You don't have to worry so much about Easter traffic.   You just don't want to trailer a 18' bowrider to Lake of the Ozarks the week of July 4th.  This lake has two distinct personalities, weekend and weekdays.  Through the week it's entirely different than the weekends, especially  the holidays of Memorial Day, July 4th and Labor Day.  

I'll try to give you more details if you need them on any topic or answer any other questions that you might have.  We have a vacation home there, so we have some local knowledge.  Here's some general information that we have on our website:  http://lakeozarkview.com/information.htm  You can also obtain good information about the area at funlake.com.

I hope this helps. 

Mike


----------



## kibear (Apr 2, 2012)

Thanks for all the great ideas, everyone!  I appreciate the links!


----------



## bellesgirl (Apr 2, 2012)

We stayed at Four Seasons in October and enjoyed it very much.  We were in the new Avila Condos which are lovely.  We like to hike and agree that Ha Ha Tonka is not to be missed.  We also visited Jefferson Cit and Lake of the Ozark state park, which both made for nice day excursions.

There is a good Italian restaurant, Lil Rizzo, just outside the resort which has daily specials and very nice pasta/pizza.  Be sure to go there.


----------



## BoaterMike (Apr 2, 2012)

bellesgirl said:


> There is a good Italian restaurant, Lil Rizzo, just outside the resort which has daily specials and very nice pasta/pizza.  Be sure to go there.



Good call, I really like the salads at Lil Rizzo's.   

For lobster bisque that is really outstanding I can recommend the Blue Heron.   This is a classic old school lake restaurant that has not changed much over time.   The food is very good, but I would go there just for the bisque.   It's not inexpensive, and probably not a place to take kids.   Think Sinatra music playing in the background, a nice view of the lake, and a lot of caddies in the parking lot.   

Mike


----------



## Greg G (Apr 2, 2012)

For restaurants I checked my old reviews and I had written that HK's Restaurant had great steaks (expensive but worth it)

Greg


----------



## somerville (Apr 4, 2012)

BoaterMike said:


> Good call, I really like the salads at Lil Rizzo's.
> 
> For lobster bisque that is really outstanding I can recommend the Blue Heron.   This is a classic old school lake restaurant that has not changed much over time.   The food is very good, but I would go there just for the bisque.   It's not inexpensive, and probably not a place to take kids.   Think Sinatra music playing in the background, a nice view of the lake, and a lot of caddies in the parking lot.
> 
> Mike



It has been years since I was at the lake of the Ozarks.
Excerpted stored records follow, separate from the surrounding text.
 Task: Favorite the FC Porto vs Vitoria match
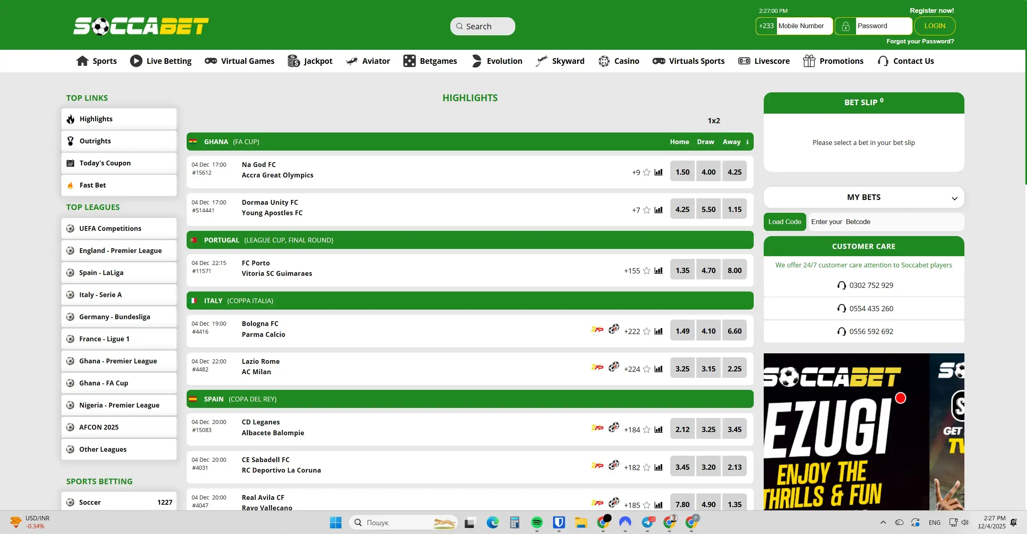(x=646, y=271)
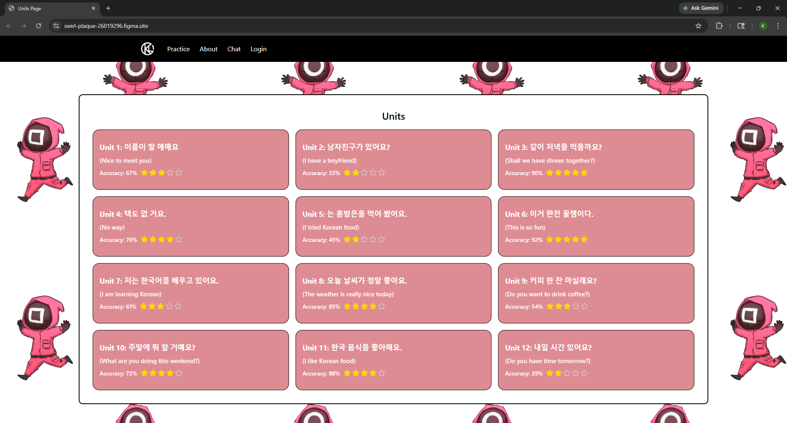
Task: Click the last star rating on Unit 12
Action: [x=585, y=373]
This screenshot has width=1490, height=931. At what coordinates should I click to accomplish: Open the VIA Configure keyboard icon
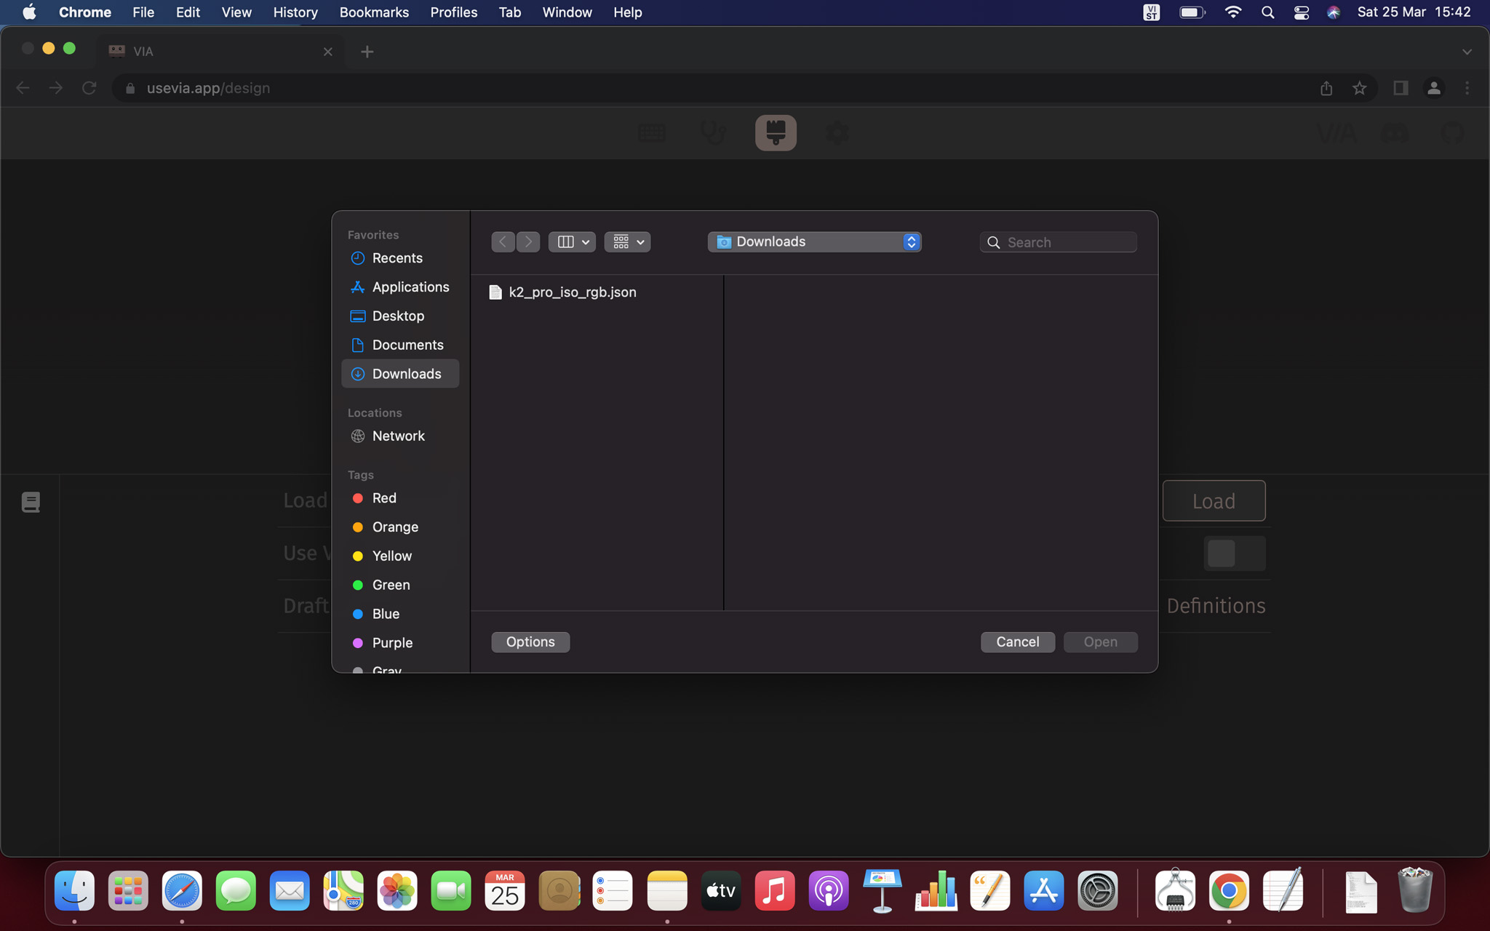point(651,133)
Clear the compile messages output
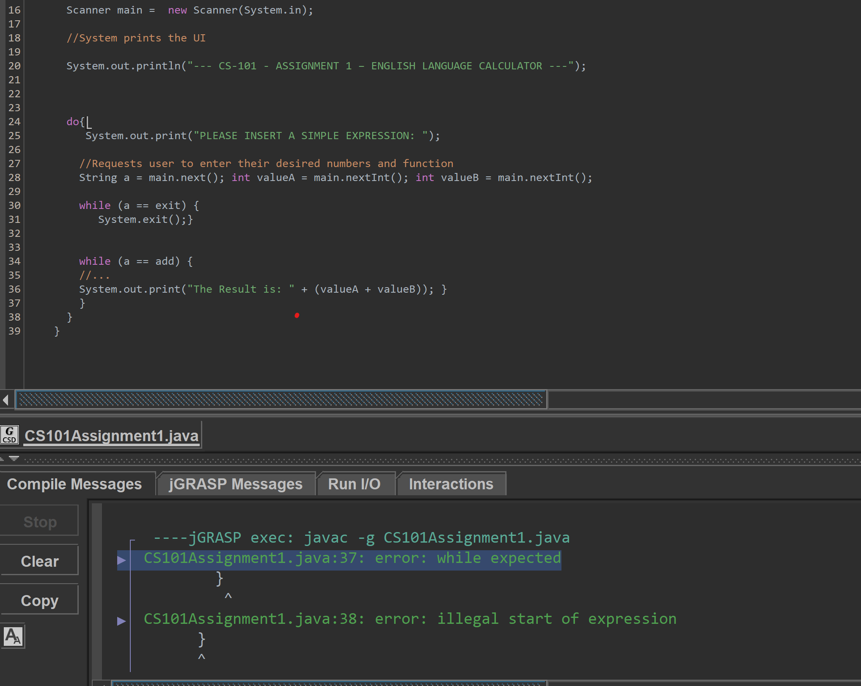This screenshot has width=861, height=686. (x=39, y=560)
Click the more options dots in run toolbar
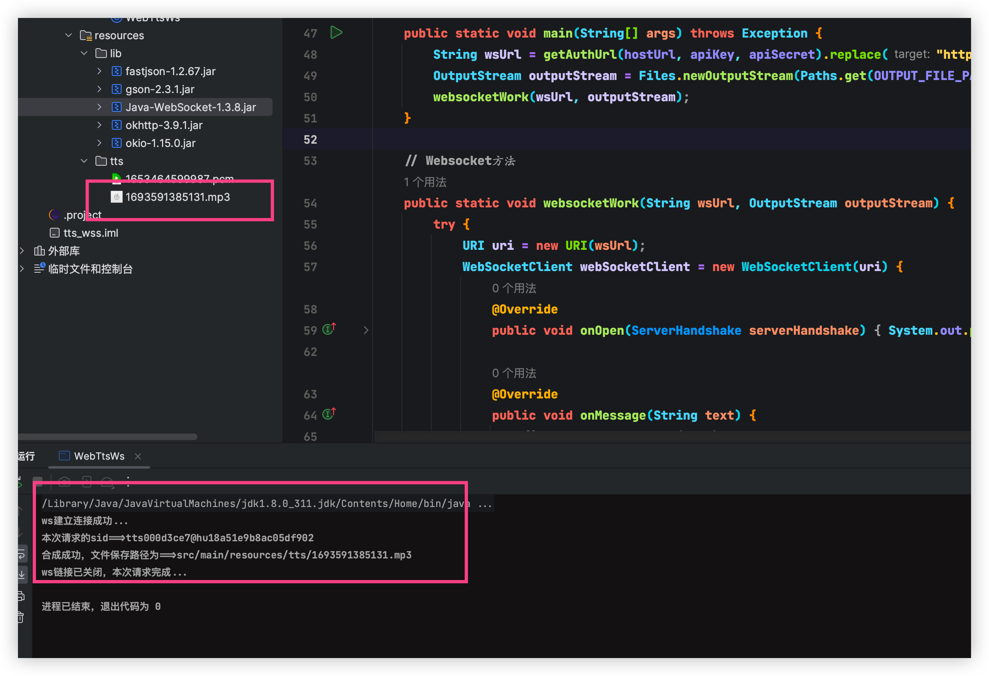This screenshot has width=989, height=676. (128, 481)

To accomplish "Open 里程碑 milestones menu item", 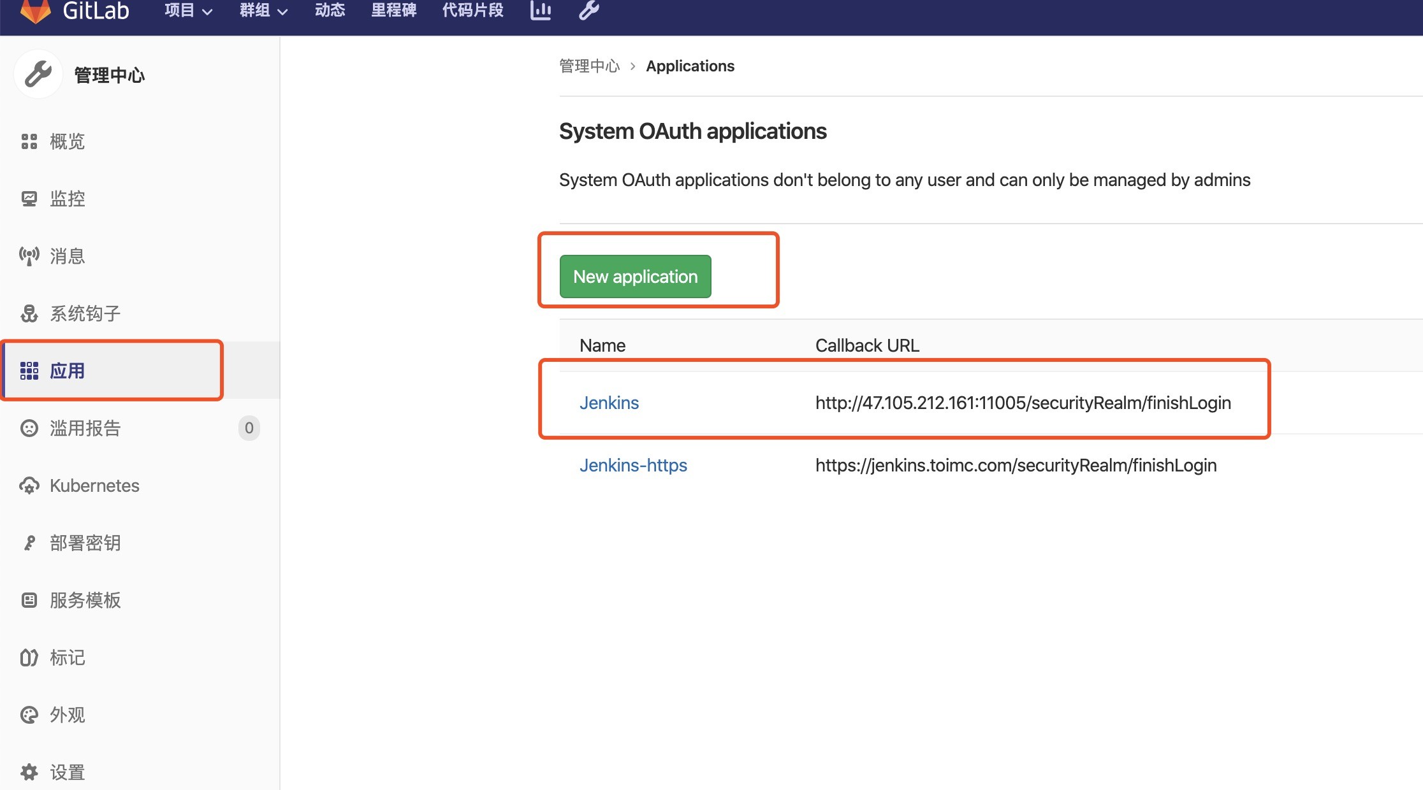I will tap(393, 10).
My business partner used to have a condo next door to The Lodge. However, we always looked forward to eating at the Blue Heron. I recall that deep fried lobster tails was a specialty. We also got to tour their extensive wine cellar. The restaurants mentioned by others are also familiar. Sounds like not much has changed.


----------



## rapmarks (Apr 4, 2012)

thanks for the map
we are going to Osage Beach in june, near the Grand Glaze Bridge


----------



## BoaterMike (Apr 4, 2012)

somerville said:


> Sounds like not much has changed.



Do  you recall the Happy Fisherman?  It closed in January after 37 years in  business.  
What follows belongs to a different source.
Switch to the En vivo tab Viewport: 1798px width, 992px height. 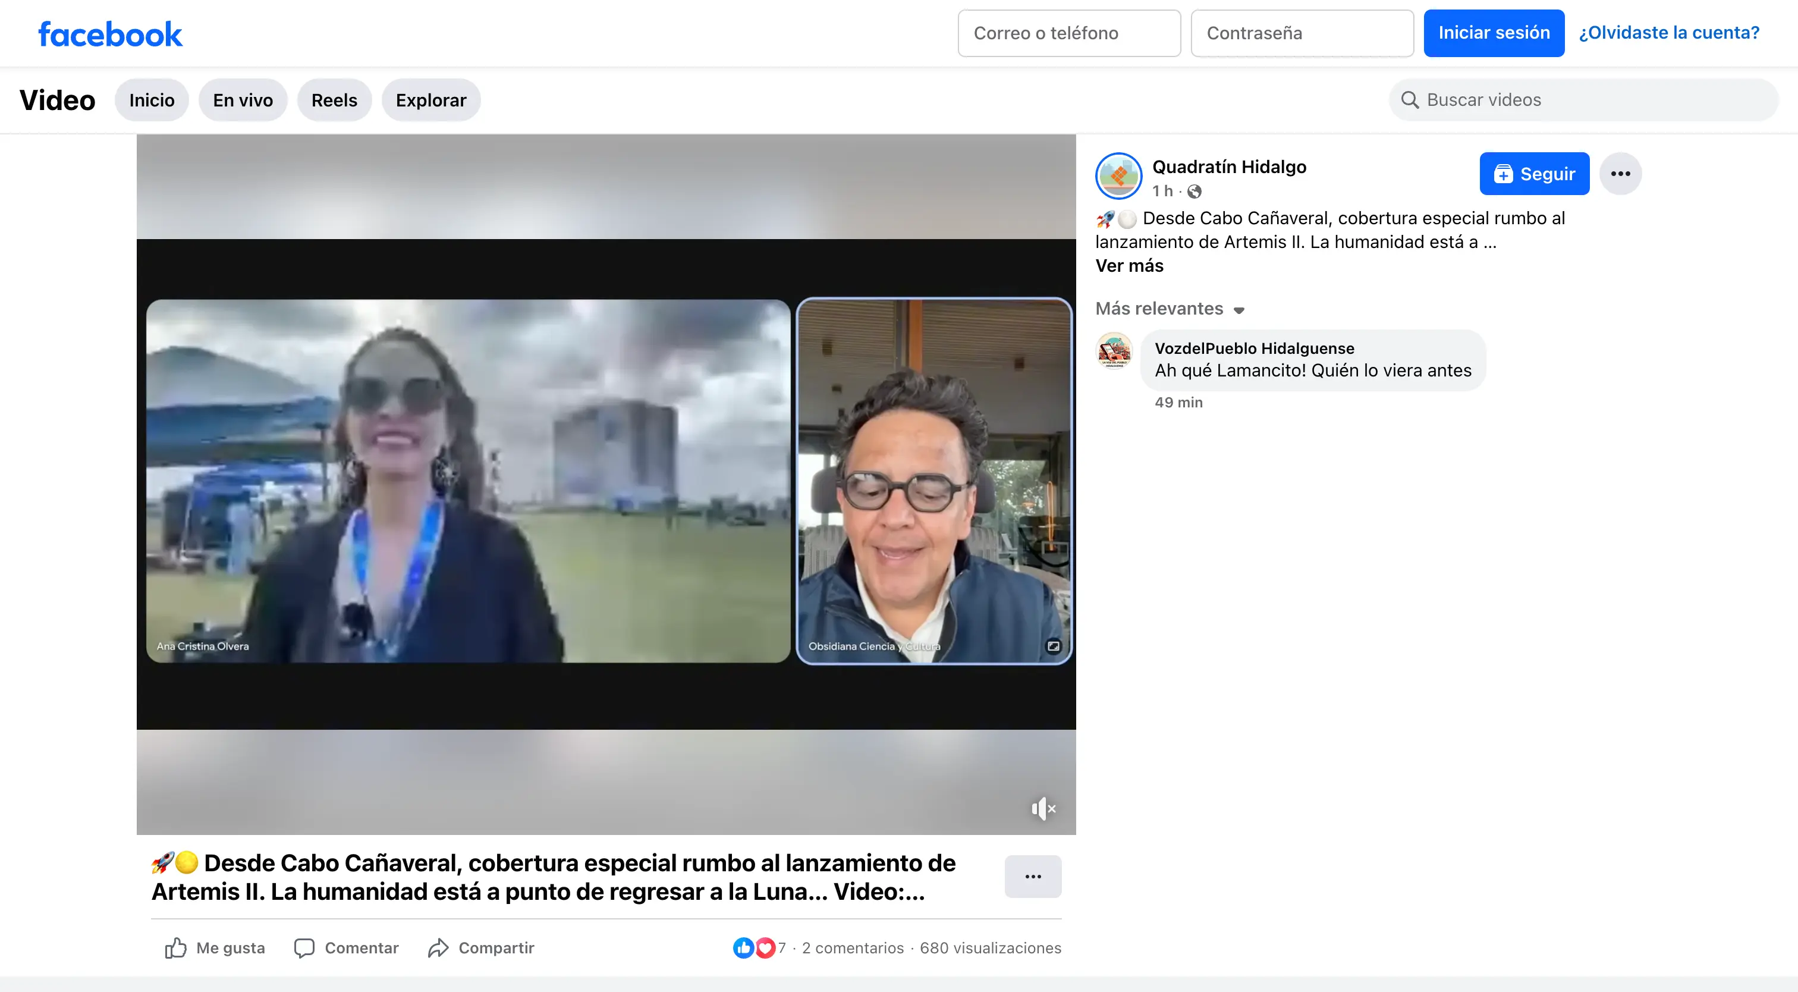point(242,100)
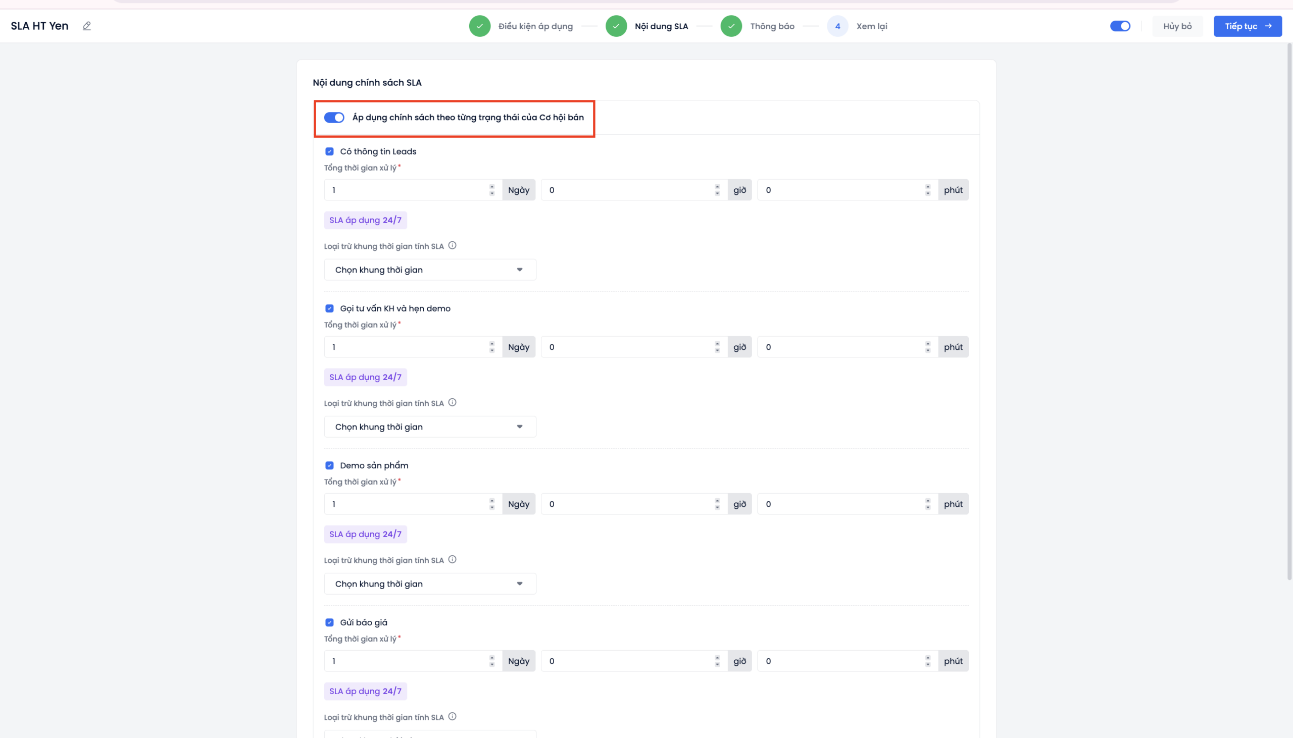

Your're right about those fried lobster tails.  While I have never had them, that is something that they are famous for. 

Mike


----------



## BoaterMike (Apr 4, 2012)

rapmarks said:


> thanks for the map
> we are going to Osage Beach in june, near the Grand Glaze Bridge



Ahh, close to _*Party Cove*_, eh?


----------



## somerville (Apr 9, 2012)

BoaterMike said:


> Do  you recall the Happy Fisherman?  It closed in January after 37 years in  business.
> 
> Your're right about those fried lobster tails.  While I have never had them, that is something that they are famous for.
> 
> Mike



Yes, I remember the Happy Fisherman. Old girlfriend worked there one summer when their predecessor had the mermaid show.

You should try the Blue Heron's deep fried lobster sometime.


----------



## BoaterMike (Apr 9, 2012)

somerville said:


> You should try the Blue Heron's deep fried lobster sometime.
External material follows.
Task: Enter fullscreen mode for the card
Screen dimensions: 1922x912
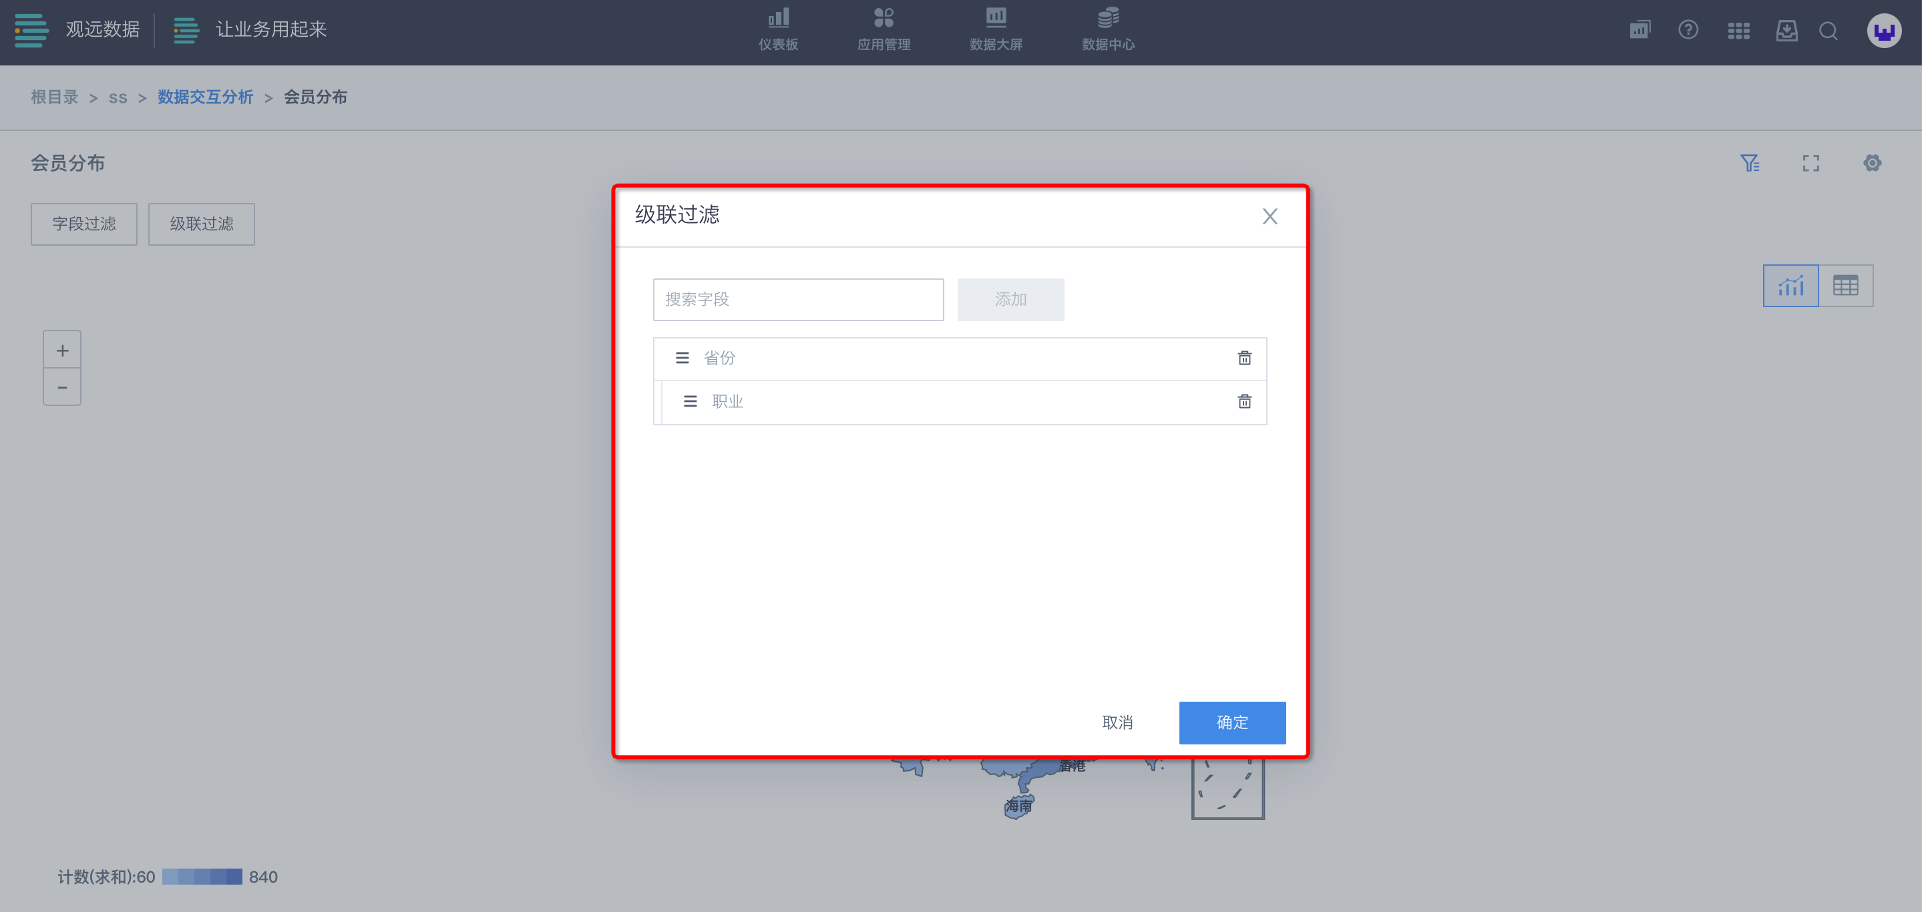Action: 1811,163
Do you think they have a "light" version?   

Mike


----------



## BoaterMike (Apr 11, 2012)

@kibear- I see there was a fire at the Lodge of the Four Seasons tonight.  I hope this did not impact your visit.  Yes, word travels fast these days.  Hope all goes well.   

Mike


----------



## rapmarks (Jun 3, 2012)

we are at lake of the Ozarks right now, totally disoriented by the new expressway, trying to find certain businesses we have gone to for years.


----------



## BoaterMike (Jun 3, 2012)

rapmarks said:


> we are at lake of the Ozarks right now, totally disoriented by the new expressway, trying to find certain businesses we have gone to for years.



As a part time resident at the lake, I'll try to help you if I can.  PM me if there is anything I can help you with.


----------



## rapmarks (Jun 4, 2012)

boater mike, we have the tritoon booked for 4 hours tuesday if you want to join us, in unit 205 at lakewood.


----------



## BoaterMike (Jun 4, 2012)

rapmarks said:


> boater mike, we have the tritoon booked for 4 hours tuesday if you want to join us, in unit 205 at lakewood.



Thank you very much for the offer.  Unfortunately I had to return to St. Louis last night.   Enjoy the lake.  This is a good time to be there, as the peak summer traffic, both boat and road will not arrive for a week or two. 

Mike


----------